Um dia depois de o Presidente da República ter devolvido à Assembleia da República, sem promulgação, o decreto que diz respeito à morte medicamente assistida, que integra a eutanásia e o suicídio medicamente assistido, a bancada do PS deixou claro que considera “prudente e aconselhável” responder às dúvidas de Marcelo Rebelo de Sousa. No entanto, o i sabe que a elaboração do programa eleitoral ainda não está terminada, pelo que ainda não é possível determinar se abordará o tema.
Em declarações aos jornalistas no Parlamento, o vice-presidente da bancada Pedro Delgado Alves declarou que encara a mensagem do Presidente como “uma oportunidade para melhorar alguns dos conceitos” do diploma vetado na segunda-feira, adiantando que terão sido identificadas “algumas discrepâncias ao longo do diploma”.
Assumindo que em causa se encontra “uma matéria sensível”, o deputado salientou que urge que a lei, se for aprovada e promulgada, deve ser “absolutamente clara nos conceitos que utiliza”, na medida em que esta prevê implicações penais.
Nas “vicissitudes do trabalho parlamentar, terão escapado duas ou três referências em que teria sido preferível usar em todo o diploma exatamente a mesma expressão”, confessou Delgado Alves, assegurando que, na sua ótica, no início da próxima legislatura – tendo em conta que o Regimento da Assembleia da República determina que a reapreciação de um veto só pode ocorrer 15 dias depois da sua devolução e o Parlamento vai ser dissolvido em breve, esta matéria será “uma das primeiras missões”, rematando que “um processo legislativo tão rico e claro deve produzir um resultado que seja isento de dúvidas”.
“Doença fatal”, “incurável” ou “grave”? Também ontem, assumindo um posicionamento distinto, a deputada socialista Isabel Moreira, que esteve envolvida na elaboração do diploma, disse que o Presidente “utilizou pretextos” para “fazer aquilo que era a sua vontade”. As dúvidas do Presidente, considera, poderiam ter sido esclarecidas pelo Tribunal Constitucional. “Aquilo que seria mais consentâneo com os poderes presidenciais era, tendo o Presidente este tipo de dúvidas, enviar o diploma para o Tribunal Constitucional, uma vez que o Presidente da República deve funcionar como Presidente da República e não como constitucionalista”, declarou.

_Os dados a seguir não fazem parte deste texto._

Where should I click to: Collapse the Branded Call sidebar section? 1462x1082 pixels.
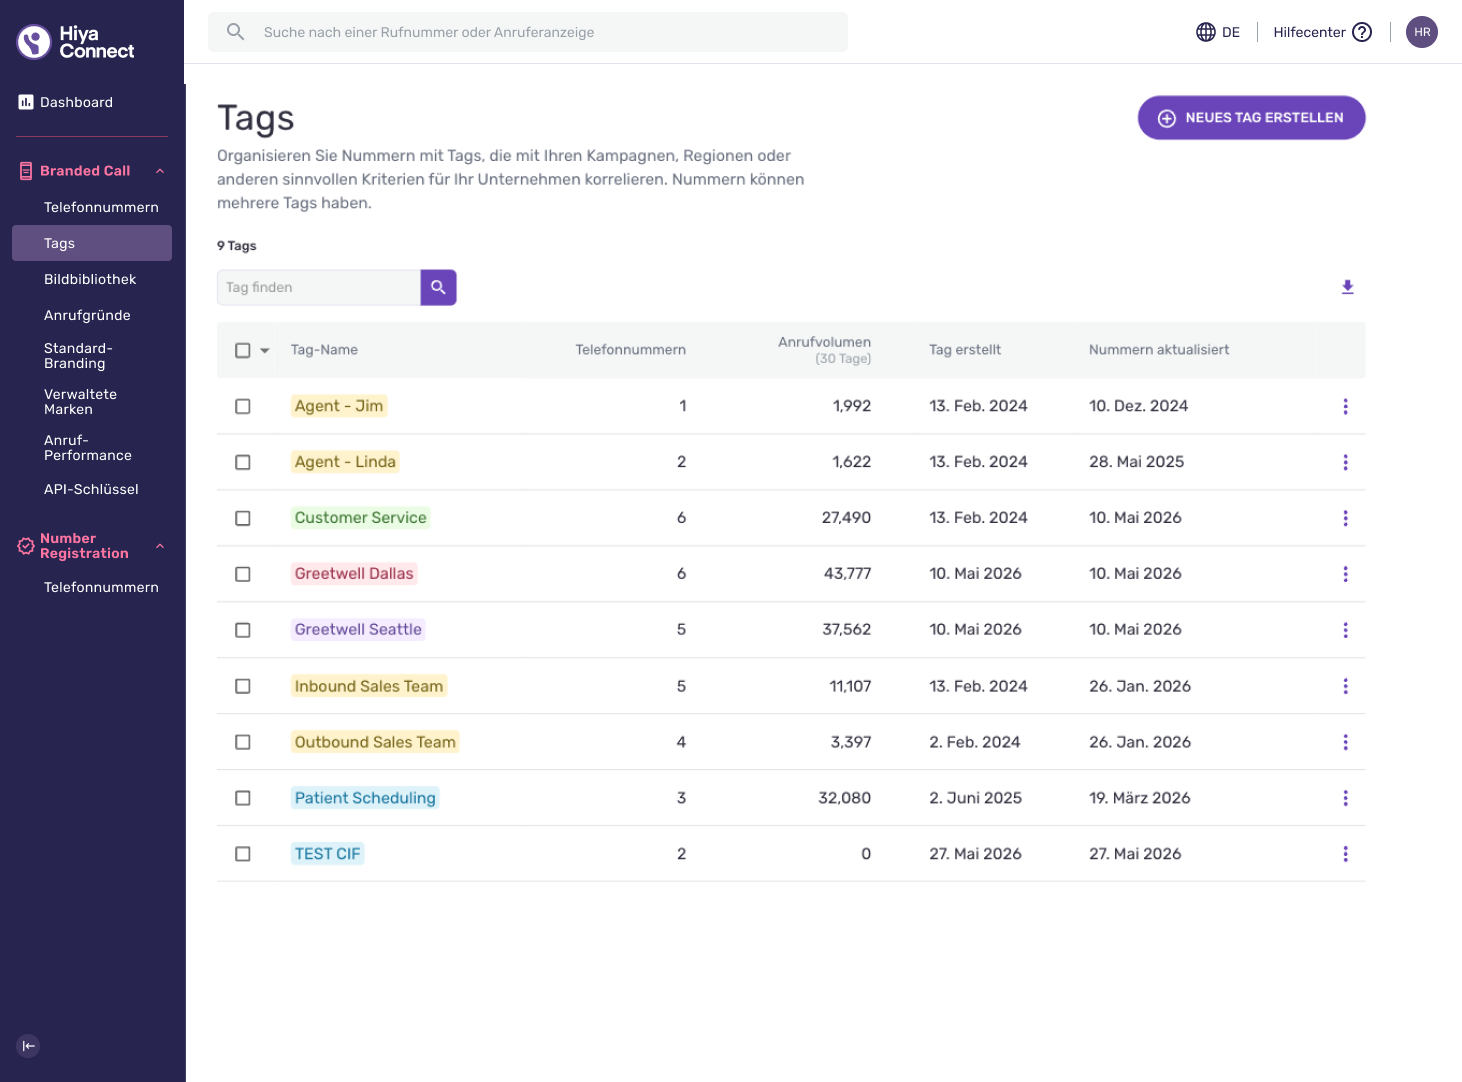[160, 171]
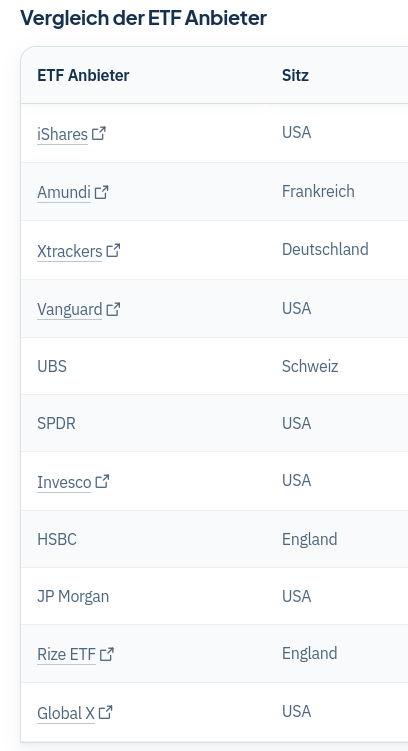Click the external-link icon next to Invesco
The width and height of the screenshot is (408, 751).
coord(102,481)
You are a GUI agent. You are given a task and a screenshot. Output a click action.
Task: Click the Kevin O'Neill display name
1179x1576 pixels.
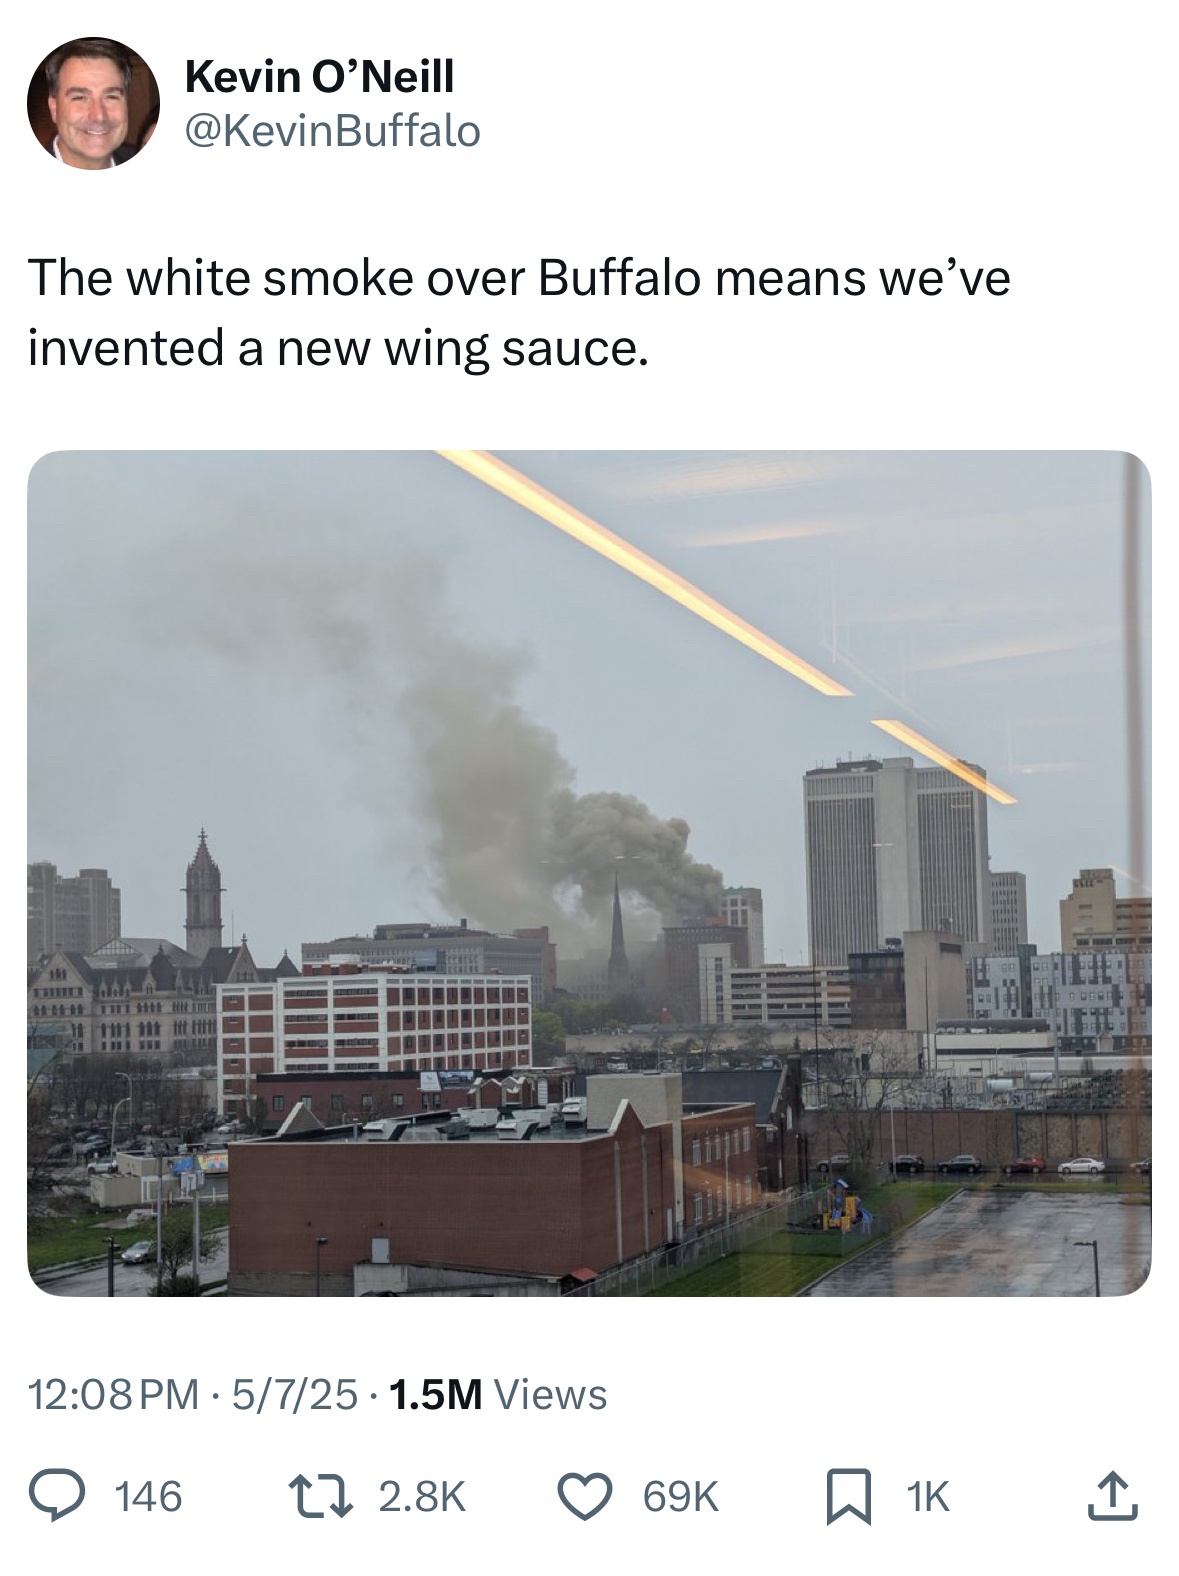coord(319,76)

“Discordo daquilo que foi o entendimento do Presidente da República. O Presidente, aliás, foca-se numa versão de conceitos que precisamente foram buscados na lei de bases de cuidados paliativos e na lei espanhola que são exatamente recomendados pelo próprio acórdão do Tribunal Constitucional” de março de 2021, adicionou a deputada, referindo-se à nota publicada no site da Presidência, em que o líder político indicou que o decreto deixou de considerar exigível a existência de “doença fatal” para ser permitida a morte medicamente assistida e que alargou essa possibilidade à existência de “doença incurável, mesmo se não fatal, e, noutra [norma] a ‘doença grave’”, pedindo que fique bem elucidado se é exigível “doença fatal”, “incurável” ou “grave” para se poder aceder à morte medicamente assistida.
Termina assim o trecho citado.